- From: Chris Lilley <chris@w3.org>
- Date: Mon, 27 Mar 2006 18:17:12 +0200
- To: "www-i18n-comments@w3.org" <www-i18n-comments@w3.org>
Hello www-i18n-comments, In Character Model for the World Wide Web 1.0: Fundamentals we read: http://www.w3.org/TR/2005/REC-charmod-20050215/#C043 C043 [S] The number of different ways to escape a character SHOULD be minimized (ideally to one). A well-known counter-example is that for historical reasons, both HTML and XML have redundant decimal (&#ddddd;) and hexadecimal (&#xhhhh;) character escapes. Yes.

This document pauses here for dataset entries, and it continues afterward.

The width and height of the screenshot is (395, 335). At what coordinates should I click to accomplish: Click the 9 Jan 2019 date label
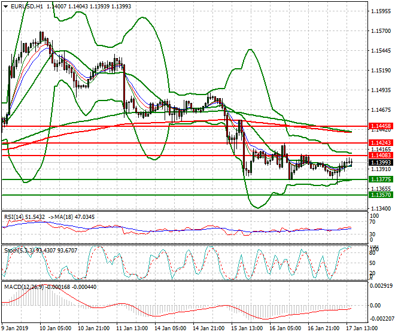click(x=14, y=330)

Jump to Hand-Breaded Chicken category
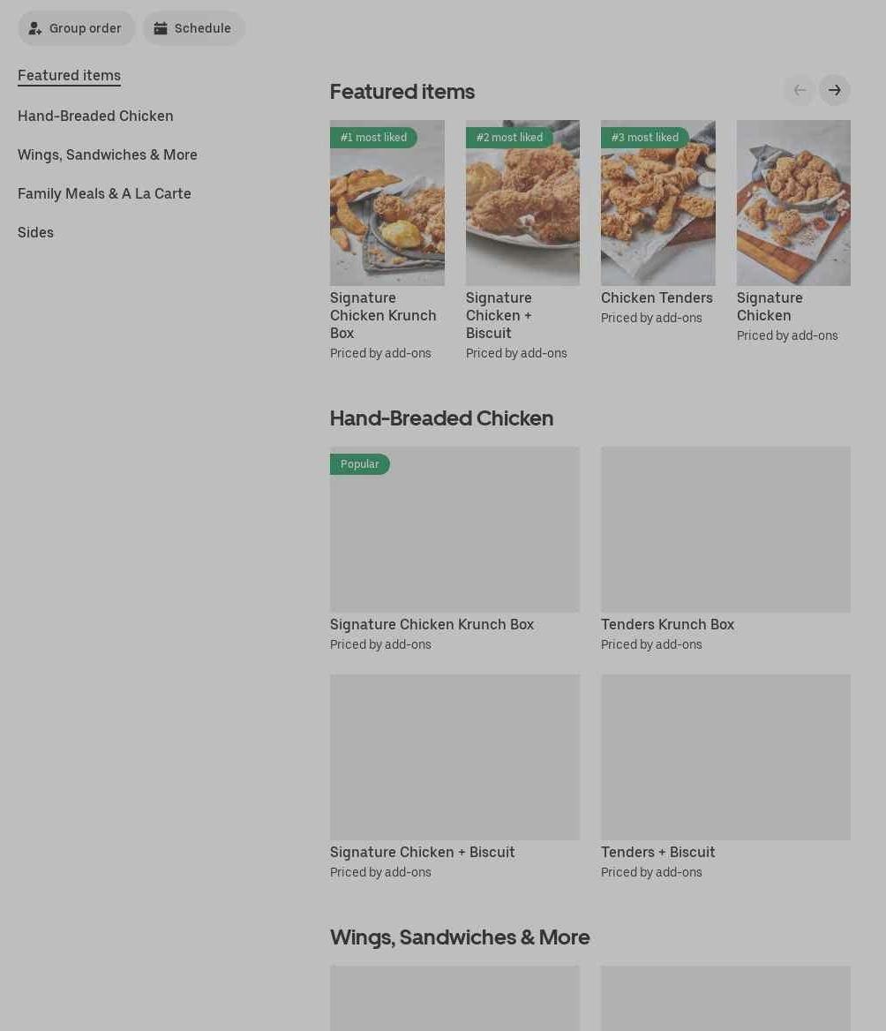coord(95,116)
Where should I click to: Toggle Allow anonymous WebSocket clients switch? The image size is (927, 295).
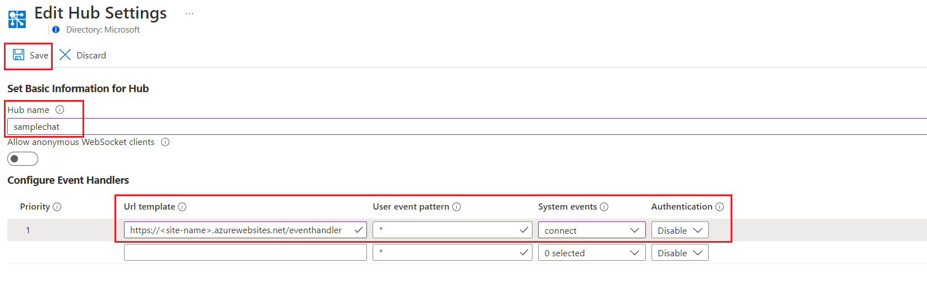(x=22, y=159)
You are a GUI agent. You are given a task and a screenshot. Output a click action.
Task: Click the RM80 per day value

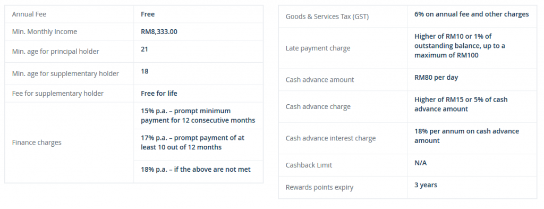click(x=436, y=78)
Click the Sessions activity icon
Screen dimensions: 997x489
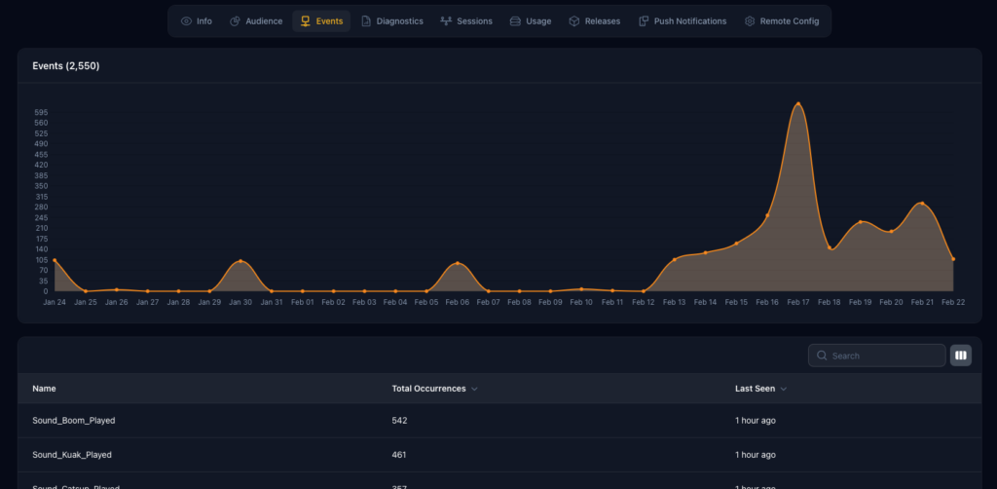(x=446, y=21)
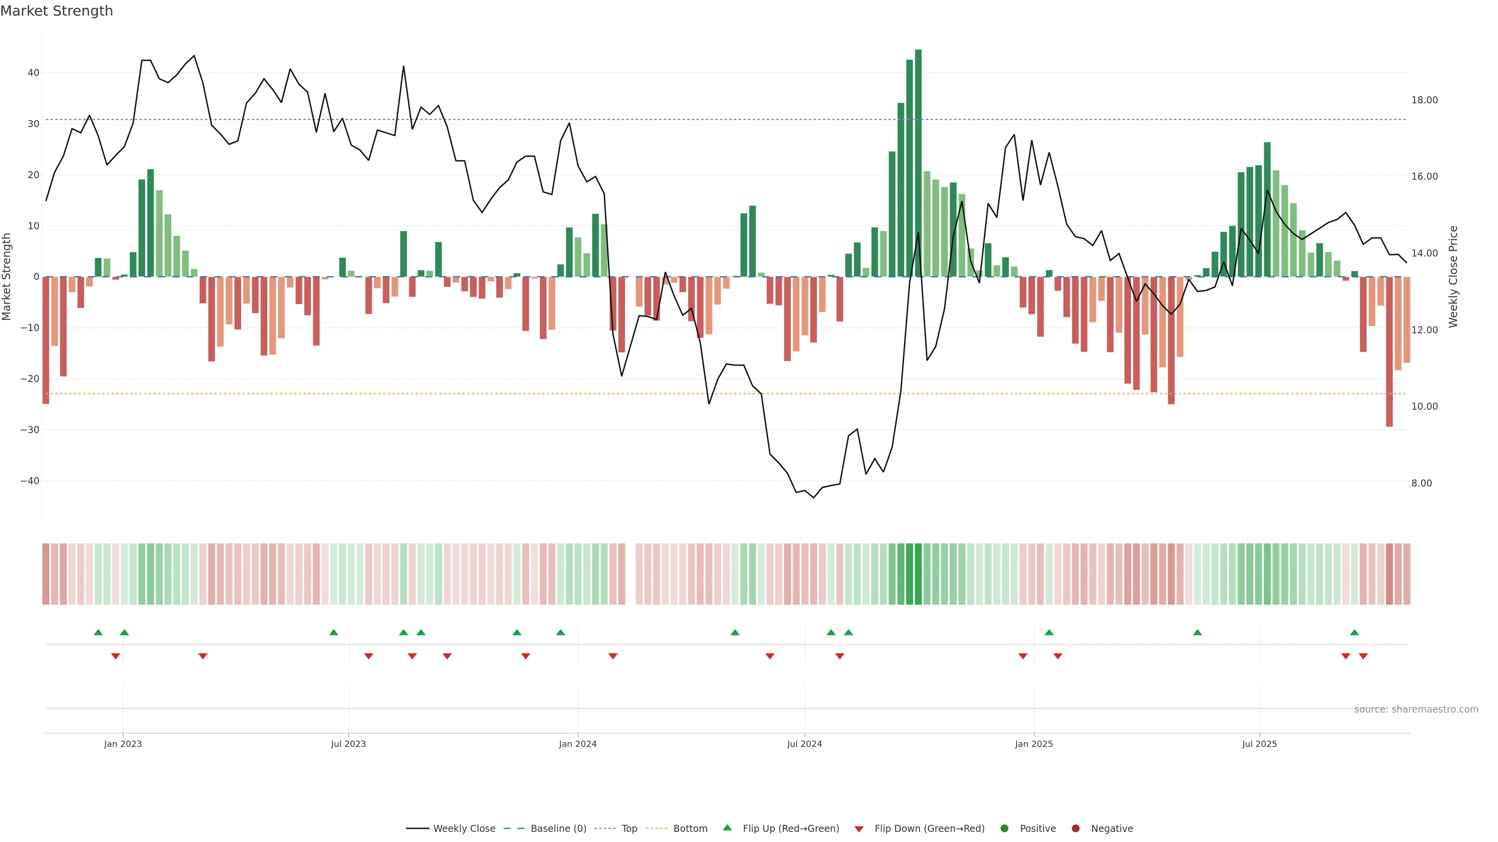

Given that XML does, as noted, have both of them, we find that http://www.w3.org/TR/2005/REC-charmod-20050215/#C048 C048 [I] [C] Content SHOULD use the hexadecimal form of character escapes rather than the decimal form when there are both. NOTE: The hexadecimal form is preferred because character encoding standards (in particular Unicode) usually list character numbers as hexadecimal, making lookup easier. to be overly strong. Its certainly sound advice for hand authors, and a content creation tool might well be coded up to choose hex rather than decimal escapes, since it makes no particular difference which to use. Requiring all content to use hex NCRs, though, seems rather strong. Saying that software which emits XML does not conform because it allows decimal NCRs to be generated is also overly strong - fair enough for NCRs that are machine generated, but if the author put them in then software has no real business changing them. It slightly increases readability (though not as much as using the actual character does), but so does a two-character indent or other forms of pretty printing. -- Chris Lilley mailto:chris@w3.org Chair, W3C SVG Working Group W3C Graphics Activity Lead Co-Chair, W3C Hypertext CG
Received on Monday, 27 March 2006 16:17:12 UTC